*** Begin section ***

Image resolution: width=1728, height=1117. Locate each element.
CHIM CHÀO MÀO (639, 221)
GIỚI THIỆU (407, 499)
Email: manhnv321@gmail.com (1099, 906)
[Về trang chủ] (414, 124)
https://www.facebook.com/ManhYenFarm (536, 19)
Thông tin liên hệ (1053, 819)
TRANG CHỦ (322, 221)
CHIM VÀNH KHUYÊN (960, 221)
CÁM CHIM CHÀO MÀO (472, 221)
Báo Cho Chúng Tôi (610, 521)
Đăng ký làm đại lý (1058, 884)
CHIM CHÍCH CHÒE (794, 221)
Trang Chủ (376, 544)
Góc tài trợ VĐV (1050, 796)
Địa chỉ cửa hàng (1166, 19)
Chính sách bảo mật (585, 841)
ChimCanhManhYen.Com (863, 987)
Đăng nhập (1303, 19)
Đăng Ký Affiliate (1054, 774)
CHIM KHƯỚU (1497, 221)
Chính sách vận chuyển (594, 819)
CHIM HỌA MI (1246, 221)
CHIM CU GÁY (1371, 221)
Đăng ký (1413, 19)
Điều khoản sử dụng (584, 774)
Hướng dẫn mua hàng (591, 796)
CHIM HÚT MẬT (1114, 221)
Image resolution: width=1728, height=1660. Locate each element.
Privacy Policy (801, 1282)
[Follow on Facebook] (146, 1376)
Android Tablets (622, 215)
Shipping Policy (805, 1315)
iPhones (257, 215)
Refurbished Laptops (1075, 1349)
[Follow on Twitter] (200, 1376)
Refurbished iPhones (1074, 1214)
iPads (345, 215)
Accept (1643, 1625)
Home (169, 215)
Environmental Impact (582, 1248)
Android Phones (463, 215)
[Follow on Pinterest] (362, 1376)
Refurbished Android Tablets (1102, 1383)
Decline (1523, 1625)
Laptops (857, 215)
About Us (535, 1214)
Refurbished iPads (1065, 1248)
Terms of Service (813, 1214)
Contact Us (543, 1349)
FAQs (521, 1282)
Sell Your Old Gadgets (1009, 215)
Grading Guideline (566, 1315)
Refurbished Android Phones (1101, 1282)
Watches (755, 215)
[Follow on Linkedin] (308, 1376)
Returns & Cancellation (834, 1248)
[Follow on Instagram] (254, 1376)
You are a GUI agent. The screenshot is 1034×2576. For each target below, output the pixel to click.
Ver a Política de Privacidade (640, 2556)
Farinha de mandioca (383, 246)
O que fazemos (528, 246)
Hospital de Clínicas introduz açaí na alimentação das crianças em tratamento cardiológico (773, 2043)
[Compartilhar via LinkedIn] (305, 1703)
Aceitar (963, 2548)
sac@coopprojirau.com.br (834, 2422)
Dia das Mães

*** End section ***

* _What is required_
Copy every line of the material exactly, keeping all of it.

* _Output for this task_
Image resolution: width=1728, height=1117. Locate each element.
CHIM CHÀO MÀO (639, 221)
GIỚI THIỆU (407, 499)
Email: manhnv321@gmail.com (1099, 906)
[Về trang chủ] (414, 124)
https://www.facebook.com/ManhYenFarm (536, 19)
Thông tin liên hệ (1053, 819)
TRANG CHỦ (322, 221)
CHIM VÀNH KHUYÊN (960, 221)
CÁM CHIM CHÀO MÀO (472, 221)
Báo Cho Chúng Tôi (610, 521)
Đăng ký làm đại lý (1058, 884)
CHIM CHÍCH CHÒE (794, 221)
Trang Chủ (376, 544)
Góc tài trợ VĐV (1050, 796)
Địa chỉ cửa hàng (1166, 19)
Chính sách bảo mật (585, 841)
ChimCanhManhYen.Com (863, 987)
Đăng nhập (1303, 19)
Đăng Ký Affiliate (1054, 774)
CHIM KHƯỚU (1497, 221)
Chính sách vận chuyển (594, 819)
CHIM HỌA MI (1246, 221)
CHIM CU GÁY (1371, 221)
Đăng ký (1413, 19)
Điều khoản sử dụng (584, 774)
Hướng dẫn mua hàng (591, 796)
CHIM HÚT MẬT (1114, 221)
Image resolution: width=1728, height=1660. Locate each element.
Privacy Policy (801, 1282)
[Follow on Facebook] (146, 1376)
Android Tablets (622, 215)
Shipping Policy (805, 1315)
iPhones (257, 215)
Refurbished Laptops (1075, 1349)
[Follow on Twitter] (200, 1376)
Refurbished iPhones (1074, 1214)
iPads (345, 215)
Accept (1643, 1625)
Home (169, 215)
Environmental Impact (582, 1248)
Android Phones (463, 215)
[Follow on Pinterest] (362, 1376)
Refurbished Android Tablets (1102, 1383)
Decline (1523, 1625)
Laptops (857, 215)
About Us (535, 1214)
Refurbished iPads (1065, 1248)
Terms of Service (813, 1214)
Contact Us (543, 1349)
FAQs (521, 1282)
Sell Your Old Gadgets (1009, 215)
Grading Guideline (566, 1315)
Refurbished Android Phones (1101, 1282)
Watches (755, 215)
[Follow on Linkedin] (308, 1376)
Returns & Cancellation (834, 1248)
[Follow on Instagram] (254, 1376)
You are a GUI agent. The screenshot is 1034×2576. For each target below, output the pixel to click.
Ver a Política de Privacidade (640, 2556)
Farinha de mandioca (383, 246)
O que fazemos (528, 246)
Hospital de Clínicas introduz açaí na alimentação das crianças em tratamento cardiológico (773, 2043)
[Compartilhar via LinkedIn] (305, 1703)
Aceitar (963, 2548)
sac@coopprojirau.com.br (834, 2422)
Dia das Mães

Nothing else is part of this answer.